The >28-wk white group. The 1A0 allele was found in significantly higher frequency (p = 0.035) in RDS patients compared with control subjects (Table 4). On adjusting for age the p value was 0.039, and on adjusting for sex it was 0.057. Although consideration of sex or age as an independent confounder of the allele/genotype is not meaningful in biologic terms, the sex- and age-adjusted calculations were made to rule out sample bias. The age- and sex-adjusted p values were obtained by using the exact common odds ratio test that adjusts for the third variable (age or sex) and tests whether the common odds ratio (common to the subgroups of the third variable) is unity(39).

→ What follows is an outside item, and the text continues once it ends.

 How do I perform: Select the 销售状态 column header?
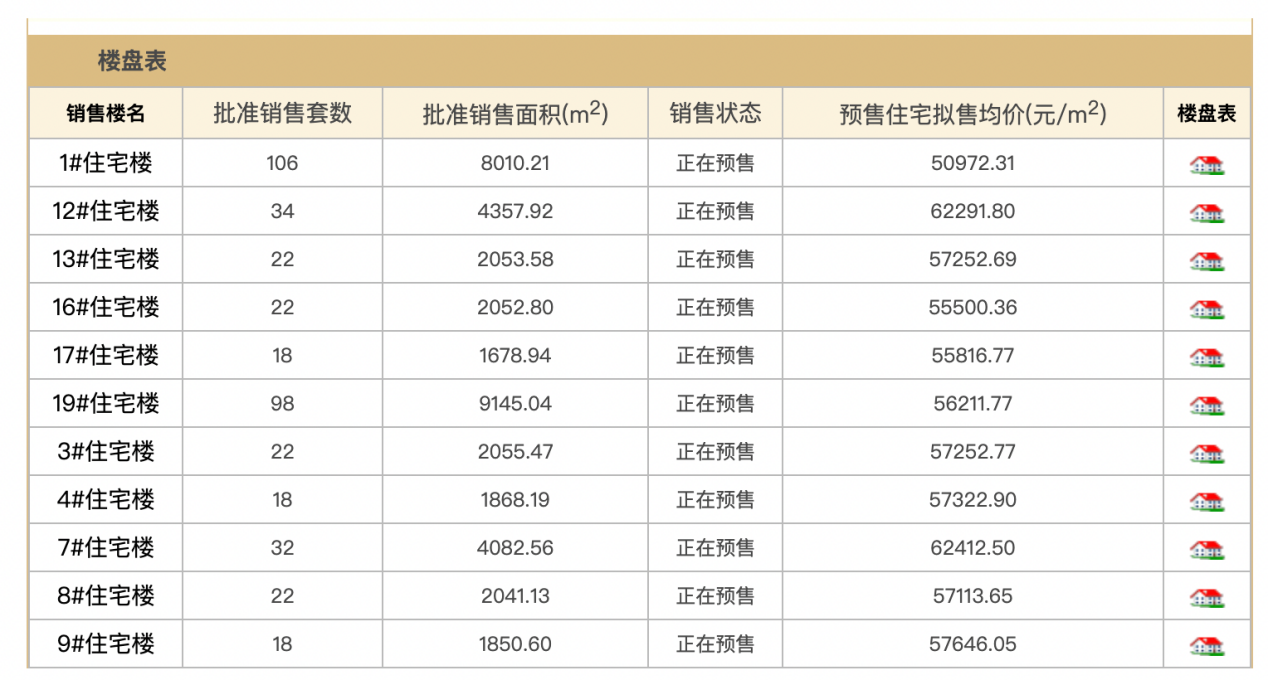pos(715,113)
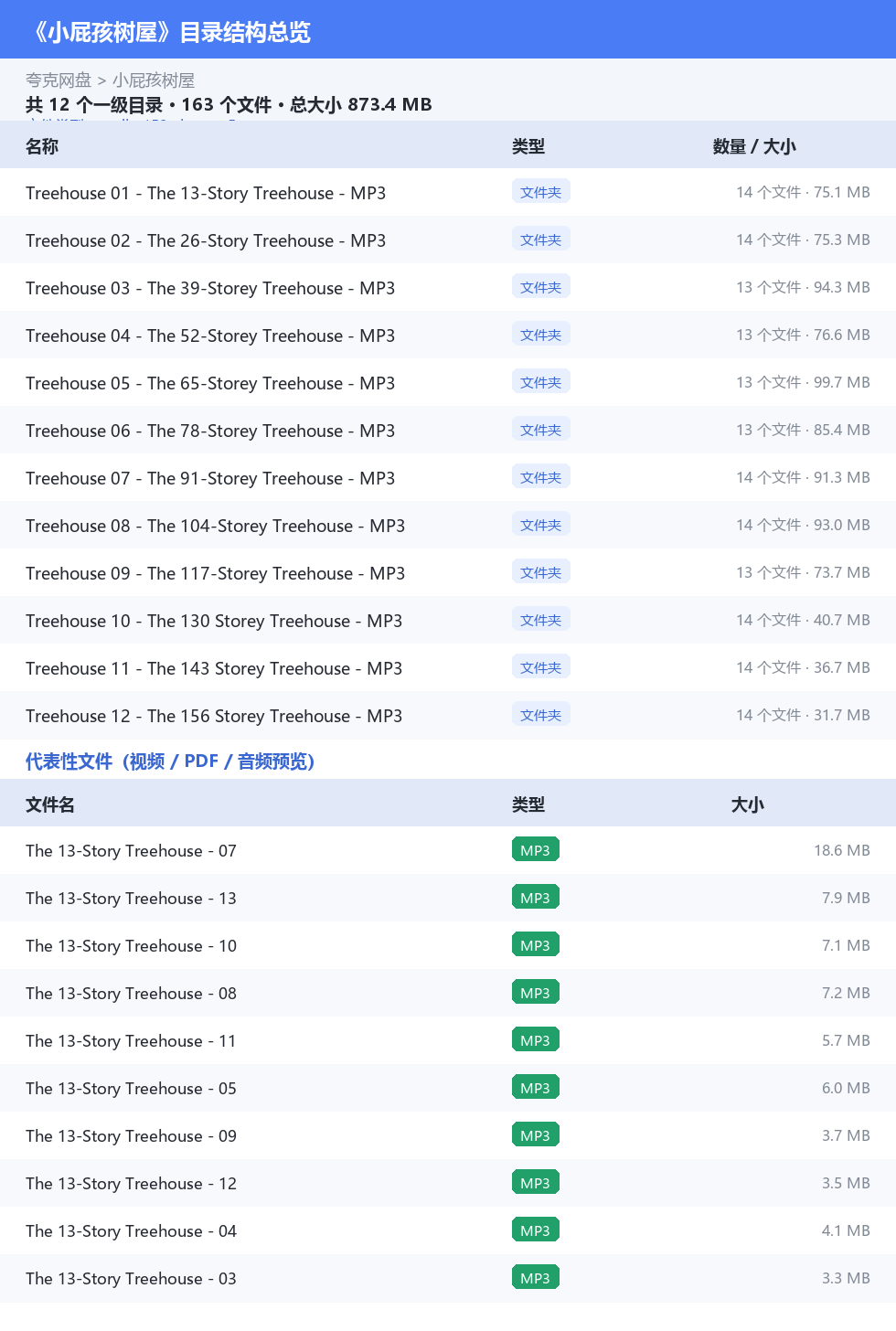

Although the frequency of the homozygous 1A0/1A0 compared with all other genotypes (including the 1A0 heterozygotes) was not different in the control and RDS groups, the frequency of the homozygous 1A0/1A0 genotype relative to the non-1A0-containing genotypes was greater in RDS than in the control population. Although the frequency of the heterozygous 1A0/* relative to the non-1A0-containing genotypes was not different (p = 0.058), the odds ratio was 2.44, suggesting that even in the heterozygous state 1A0 may have some effect. The importance of confidence intervals of odds ratios compared with p values has been emphasized by other workers(40). The Cochran-Armitage trend test was used to test whether the odds ratio increases from non-1A0 genotypes to 1A0 heterozygotes and from 1A0 heterozygotes to 1A0 homozygotes. The findings (p = 0.039) suggested a trend for stronger association of RDS with the homozygous state. There was no difference in frequencies of homozygous 1A0 compared with heterozygous 1A0 in the control/RDS groups (p = 0.73). The presence of the 1A0 allele in the homozygous state appears to confer a disease susceptibility in this subpopulation of RDS.

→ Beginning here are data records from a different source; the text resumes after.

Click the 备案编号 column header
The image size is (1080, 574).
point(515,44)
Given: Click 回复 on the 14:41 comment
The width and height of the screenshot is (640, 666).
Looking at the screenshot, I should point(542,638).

The 1A1/1A1 genotype was fairly uncommon in control subjects and was absent in the RDS population. The frequencies of 1A1/1A1 genotype in control and RDS, compared with either all other genotypes or to non-1A1 genotypes, did not differ (data not shown). However, on adjusting for age, a negative association was observed between 1A1/1A1 genotype but not between 1A1 allele and RDS(1A1/1A1 versus other genotypes: p = 0.005; 1A1 allele versus other alleles: p = 0.13). The frequencies of 1A1 heterozygotes and 1A1 allele were not different between the control and RDS (data not shown). Thus, the association of 1A1/1A1 was observed only on adjusting for GA. Whether this observation reflects an effect due to underrepresentation of the genotype in the >28-wk white RDS subgroup or is a result of sample size is not clear. The 1A1 homozygous state appears to confer a protective effect, with a negative association between RDS and the genotype. None of the other alleles or genotypes showed an association with RDS in this age-race subgroup. Thus, out of the 9 known alleles and 10 possible SP-A1 genotypes and 15 possible SP-A2 genotypes, only a few of the alleles/genotypes appeared with different frequencies between control and RDS in the >28-wk white subgroup.

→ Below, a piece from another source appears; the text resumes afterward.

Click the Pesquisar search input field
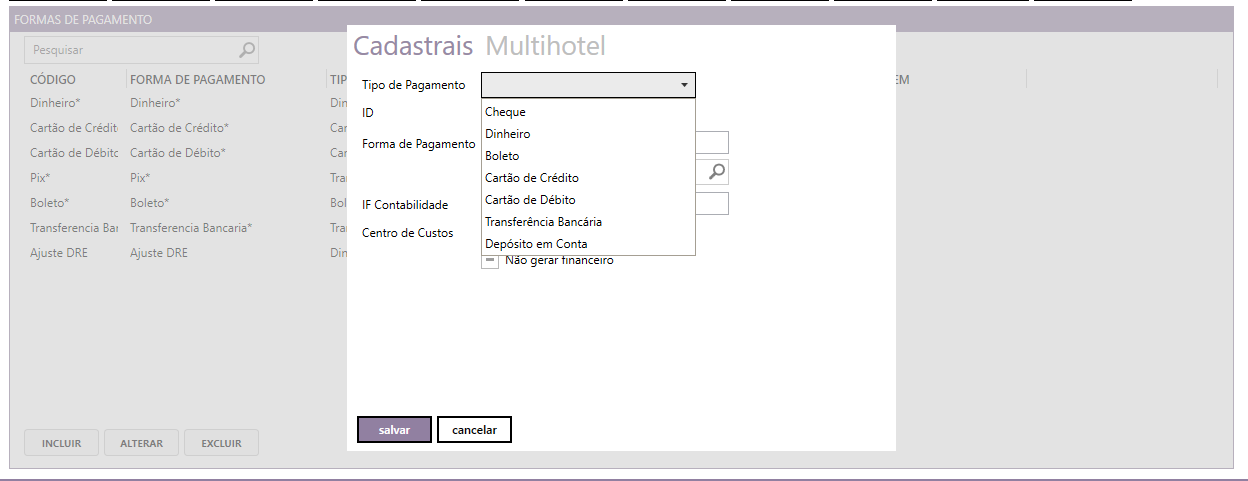The height and width of the screenshot is (481, 1248). 130,50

The >28-wk black group. No significant differences were seen in the overall genotypic distributions of control and RDS subgroups (SP-A1,n = 10 control and n = 20 RDS, p = 0.13; and SP-A2, n = 10 control and 19 RDS, p = 0.95). Unlike the>28-wk white population, the >28-wk black subgroup of this sample size did not show any associations between individual genotypes or alleles and RDS(the p values were 6A, 0.99; 6A2, 0.59; 6A3, 0.28; 6A4, 0.11; 1A, 0.99; 1A0, 0.99; 1A1, 0.99; 1A2, 0.75; and 1A3, 0.99).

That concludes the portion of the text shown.